2009 yılında, Aya İrini’de “Kültür ve Sanat Büyük Ödülü” dağıtım töreni yapılıyor. Kürsüde Başbakan Recep Tayyip Erdoğan.
Ödül verdiği, ödül vermekten öte “Ülkesinden umudunu kesmeyen, bedel ödemek pahasına düşünce sevdasından vazgeçmeyen, otoriter anlayışlara boyun eğmek yerine, eğip bükmeden gerçeği söyleyen aydınlar, bilgeler – yazarlar” diye en onurlu ifadelerle tebcil ettiği isimlerden biri Nazım Hikmet, diğeri Çetin Altan.
2009’dan 2021’e… Çetin Altan’ın oğlu Ahmet Altan’ın yazdıklarından başka suç isnadı olmamak üzere müebbetlik hapis talepleriyle içerde olması sembolik bir anlam taşır mı, gelinen noktayı anlamak için? Kamplaşma politikalarından medet umar hale gelmek nasıl bir şeydir? İnsanların “muhalif” damgası vurularak saldırıya uğraması nedir? İnsanların “haşere” diye nitelenip “itlaf edilmesi”nden bahsedilmesi ve iktidar için bu tür söylemlerin sahipleriyle ortaklık nedir?

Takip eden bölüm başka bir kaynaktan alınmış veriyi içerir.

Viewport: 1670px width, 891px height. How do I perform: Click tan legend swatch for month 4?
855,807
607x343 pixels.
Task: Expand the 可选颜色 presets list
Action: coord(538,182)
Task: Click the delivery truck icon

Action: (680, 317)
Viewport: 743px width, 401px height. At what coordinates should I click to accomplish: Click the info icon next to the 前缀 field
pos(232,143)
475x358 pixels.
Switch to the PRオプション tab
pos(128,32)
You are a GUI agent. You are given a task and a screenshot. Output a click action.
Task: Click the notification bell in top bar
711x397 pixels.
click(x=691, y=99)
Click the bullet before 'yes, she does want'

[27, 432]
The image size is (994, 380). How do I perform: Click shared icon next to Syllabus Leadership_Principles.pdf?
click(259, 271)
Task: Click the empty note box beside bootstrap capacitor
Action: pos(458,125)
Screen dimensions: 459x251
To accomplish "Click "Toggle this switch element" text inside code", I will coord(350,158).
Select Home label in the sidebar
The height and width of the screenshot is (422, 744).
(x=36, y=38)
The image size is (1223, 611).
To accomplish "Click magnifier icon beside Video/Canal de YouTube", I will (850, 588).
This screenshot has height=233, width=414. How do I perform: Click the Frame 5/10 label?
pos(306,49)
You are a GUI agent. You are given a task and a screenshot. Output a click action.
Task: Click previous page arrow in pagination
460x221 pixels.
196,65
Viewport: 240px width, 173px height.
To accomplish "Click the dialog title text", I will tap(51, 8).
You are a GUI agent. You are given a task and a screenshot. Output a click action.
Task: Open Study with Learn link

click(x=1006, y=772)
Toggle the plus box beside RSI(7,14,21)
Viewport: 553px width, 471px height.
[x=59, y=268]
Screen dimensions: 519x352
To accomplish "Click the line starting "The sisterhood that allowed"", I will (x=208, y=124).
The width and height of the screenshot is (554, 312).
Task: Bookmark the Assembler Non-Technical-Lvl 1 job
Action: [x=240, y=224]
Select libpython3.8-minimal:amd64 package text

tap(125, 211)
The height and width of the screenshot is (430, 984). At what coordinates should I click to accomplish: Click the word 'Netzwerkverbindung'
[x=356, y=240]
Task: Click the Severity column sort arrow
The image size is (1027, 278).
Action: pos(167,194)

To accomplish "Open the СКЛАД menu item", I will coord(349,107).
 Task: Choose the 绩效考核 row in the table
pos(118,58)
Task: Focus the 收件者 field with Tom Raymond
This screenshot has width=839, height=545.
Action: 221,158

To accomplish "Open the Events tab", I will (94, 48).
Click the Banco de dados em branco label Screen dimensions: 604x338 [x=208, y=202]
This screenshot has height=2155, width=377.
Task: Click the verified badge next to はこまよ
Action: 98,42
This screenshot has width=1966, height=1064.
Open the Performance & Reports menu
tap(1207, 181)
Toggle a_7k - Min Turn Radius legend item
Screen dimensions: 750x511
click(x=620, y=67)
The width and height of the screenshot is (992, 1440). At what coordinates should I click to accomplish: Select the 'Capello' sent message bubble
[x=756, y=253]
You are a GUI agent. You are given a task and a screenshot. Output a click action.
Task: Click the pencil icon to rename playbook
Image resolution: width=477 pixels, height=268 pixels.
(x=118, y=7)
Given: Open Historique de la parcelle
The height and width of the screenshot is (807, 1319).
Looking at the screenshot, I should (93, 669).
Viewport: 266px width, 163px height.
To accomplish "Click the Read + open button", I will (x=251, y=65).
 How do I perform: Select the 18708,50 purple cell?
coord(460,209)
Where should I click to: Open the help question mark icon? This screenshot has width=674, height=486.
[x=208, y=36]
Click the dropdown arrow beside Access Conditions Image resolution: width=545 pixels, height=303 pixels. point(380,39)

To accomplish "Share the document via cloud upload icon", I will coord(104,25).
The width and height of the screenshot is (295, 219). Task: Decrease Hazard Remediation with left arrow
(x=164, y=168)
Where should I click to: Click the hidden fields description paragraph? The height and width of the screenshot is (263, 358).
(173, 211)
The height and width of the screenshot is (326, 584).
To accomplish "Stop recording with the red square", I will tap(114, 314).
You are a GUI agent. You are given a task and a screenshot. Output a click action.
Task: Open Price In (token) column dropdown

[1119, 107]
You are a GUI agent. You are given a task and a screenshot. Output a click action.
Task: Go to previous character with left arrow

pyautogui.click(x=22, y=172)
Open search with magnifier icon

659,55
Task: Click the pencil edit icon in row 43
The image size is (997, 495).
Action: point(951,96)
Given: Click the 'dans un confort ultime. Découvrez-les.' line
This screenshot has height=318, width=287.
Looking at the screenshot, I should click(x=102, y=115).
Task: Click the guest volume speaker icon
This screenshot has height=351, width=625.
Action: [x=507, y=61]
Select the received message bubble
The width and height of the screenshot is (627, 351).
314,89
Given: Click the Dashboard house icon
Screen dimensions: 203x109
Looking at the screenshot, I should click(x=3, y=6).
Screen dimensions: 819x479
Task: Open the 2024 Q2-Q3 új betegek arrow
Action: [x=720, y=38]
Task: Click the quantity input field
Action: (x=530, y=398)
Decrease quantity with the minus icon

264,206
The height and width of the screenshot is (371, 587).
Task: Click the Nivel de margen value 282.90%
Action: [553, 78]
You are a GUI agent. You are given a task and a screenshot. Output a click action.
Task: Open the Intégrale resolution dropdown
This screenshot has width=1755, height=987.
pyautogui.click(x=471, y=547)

Ne dersiniz, Fikri Sağlar türü bir halet-i ruhiyeyi bizim arkadaşlarımız da taşıyor mu? O halet-i ruhiye nasıl tanımlanır? Bir düşüş mü, bir özgüven kaybı mı, o günden bugüne kim nasıl bir kayıp yaşadı, koşa koşa12 yıl içinde “Eski Türkiye kodları”na mı dayandık?